Ceci se reflète également dans l’environnement juridique et réglementaire du Canada. Les normes de communication technique du règlement 43-101 réduisent l’incertitude géologique, permettant aux prêteurs de se concentrer plus directement sur les facteurs environnementaux et sociaux. La Loi sur l’évaluation d’impact intègre les considérations propres à la communauté et à l’environnement dans les approbations fédérales de projets, ce qui transforme de fait la conformité aux principes ESG en une condition préalable pour l’obtention de permis. Les attentes en matière de risque lié au climat du BSIF et les directives du Conseil d’action en matière de finance durable (CAFD) encouragent les banques à mener des évaluations systématiques du risque d’émissions. Ensemble, ces cadres créent un écosystème financier dans lequel la performance ESG devient un élément quantifiable d’une analyse de crédit plutôt qu’une simple description narrative.
Si cette évolution présente des enjeux opérationnels (tels que la collecte de données solides, une assurance indépendante et un engagement soutenu avec les administrations autochtones), elle crée aussi des opportunités. Les sociétés qui prennent l’initiative d’adopter des critères ESG développent un avantage concurrentiel pour attirer des fonds, particulièrement dans le secteur des minéraux critiques où la transparence de la chaîne d’approvisionnement est primordiale pour les acheteurs en aval. Pour les prêteurs, l’intégration des critères ESG dans l’évaluation des crédits améliore la prévision des risques et aligne les décisions financières sur les objectifs climatiques et de réconciliation du gouvernement fédéral.
Pourtant, cette maturation de l’évaluation des risques en matière de durabilité dans le financement du secteur minier se produit dans un contexte de recul mondial de l’étiquette ESG. Dans certains marchés, et notamment aux États-Unis, ce recul oblige les sociétés à assouplir, voire abandonner cet acronyme alors même qu’ils poursuivent leurs travaux sous-jacents. De nombreuses entreprises redéfinissent les termes des initiatives de durabilité comme des résultats mesurables, une discipline en matière de gouvernance et une atténuation des risques plutôt que comme une identité basée sur les valeurs.

Extrait de données.
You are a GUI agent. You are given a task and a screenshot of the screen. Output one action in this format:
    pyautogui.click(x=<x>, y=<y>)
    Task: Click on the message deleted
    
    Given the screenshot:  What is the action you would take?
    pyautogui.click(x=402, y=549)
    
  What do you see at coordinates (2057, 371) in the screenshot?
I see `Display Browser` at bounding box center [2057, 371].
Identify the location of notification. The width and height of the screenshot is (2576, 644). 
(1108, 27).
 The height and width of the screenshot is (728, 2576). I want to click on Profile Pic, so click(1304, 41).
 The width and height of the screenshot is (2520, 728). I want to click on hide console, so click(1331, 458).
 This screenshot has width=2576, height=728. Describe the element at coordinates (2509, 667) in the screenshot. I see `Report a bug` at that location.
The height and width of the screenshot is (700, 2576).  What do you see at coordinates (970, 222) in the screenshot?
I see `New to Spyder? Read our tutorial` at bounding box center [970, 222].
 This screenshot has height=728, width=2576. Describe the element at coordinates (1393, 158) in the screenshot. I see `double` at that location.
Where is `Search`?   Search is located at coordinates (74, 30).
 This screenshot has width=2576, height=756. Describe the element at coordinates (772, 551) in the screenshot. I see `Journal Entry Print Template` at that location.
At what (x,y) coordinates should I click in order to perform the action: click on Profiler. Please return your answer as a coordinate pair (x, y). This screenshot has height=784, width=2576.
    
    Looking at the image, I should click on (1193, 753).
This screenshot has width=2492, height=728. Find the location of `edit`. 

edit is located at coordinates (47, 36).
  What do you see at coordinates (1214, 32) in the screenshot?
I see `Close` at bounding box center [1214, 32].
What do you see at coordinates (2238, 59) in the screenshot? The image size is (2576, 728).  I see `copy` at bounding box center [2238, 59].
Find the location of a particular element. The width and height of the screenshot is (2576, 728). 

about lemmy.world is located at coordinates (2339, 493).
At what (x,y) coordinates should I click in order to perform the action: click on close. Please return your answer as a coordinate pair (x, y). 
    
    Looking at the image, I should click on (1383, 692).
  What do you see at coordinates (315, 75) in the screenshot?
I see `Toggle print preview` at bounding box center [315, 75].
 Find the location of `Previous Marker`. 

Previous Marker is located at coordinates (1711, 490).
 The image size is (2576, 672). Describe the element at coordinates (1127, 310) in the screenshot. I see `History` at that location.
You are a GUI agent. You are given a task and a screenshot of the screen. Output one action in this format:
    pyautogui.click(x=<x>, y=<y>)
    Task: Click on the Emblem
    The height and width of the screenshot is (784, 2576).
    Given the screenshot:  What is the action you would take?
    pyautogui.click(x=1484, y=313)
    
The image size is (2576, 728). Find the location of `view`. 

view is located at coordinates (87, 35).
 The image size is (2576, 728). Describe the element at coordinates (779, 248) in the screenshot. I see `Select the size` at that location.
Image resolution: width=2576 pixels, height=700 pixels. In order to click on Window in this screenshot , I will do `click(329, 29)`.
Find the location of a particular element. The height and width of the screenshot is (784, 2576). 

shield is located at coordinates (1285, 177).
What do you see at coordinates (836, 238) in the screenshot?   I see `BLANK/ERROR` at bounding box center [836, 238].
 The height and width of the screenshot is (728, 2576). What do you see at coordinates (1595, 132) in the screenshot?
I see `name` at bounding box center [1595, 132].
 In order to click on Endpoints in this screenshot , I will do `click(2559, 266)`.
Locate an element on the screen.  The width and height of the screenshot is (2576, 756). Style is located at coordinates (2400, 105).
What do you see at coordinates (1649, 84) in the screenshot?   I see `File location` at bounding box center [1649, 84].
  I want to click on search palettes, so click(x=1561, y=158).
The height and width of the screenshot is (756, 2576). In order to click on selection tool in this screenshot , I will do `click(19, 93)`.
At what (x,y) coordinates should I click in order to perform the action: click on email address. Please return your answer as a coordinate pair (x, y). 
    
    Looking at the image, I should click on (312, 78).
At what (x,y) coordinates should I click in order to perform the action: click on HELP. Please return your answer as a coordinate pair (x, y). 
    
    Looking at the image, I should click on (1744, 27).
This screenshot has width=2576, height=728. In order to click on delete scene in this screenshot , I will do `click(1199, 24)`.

Consigne.
Répondez brièvement à ces questions sur le texte consacré au financement minier et aux critères ESG.
(a) Que réduisent les normes de communication technique du règlement 43-101 ?
(b) Dans quel secteur les sociétés qui adoptent des critères ESG prennent-elles un avantage concurrentiel particulier pour attirer des fonds ?
(c) Quel pays le texte cite-t-il comme exemple de marché où recule l'étiquette ESG ?

Réponse finale.
(a) L'incertitude géologique.
(b) Le secteur des minéraux critiques.
(c) Les États-Unis.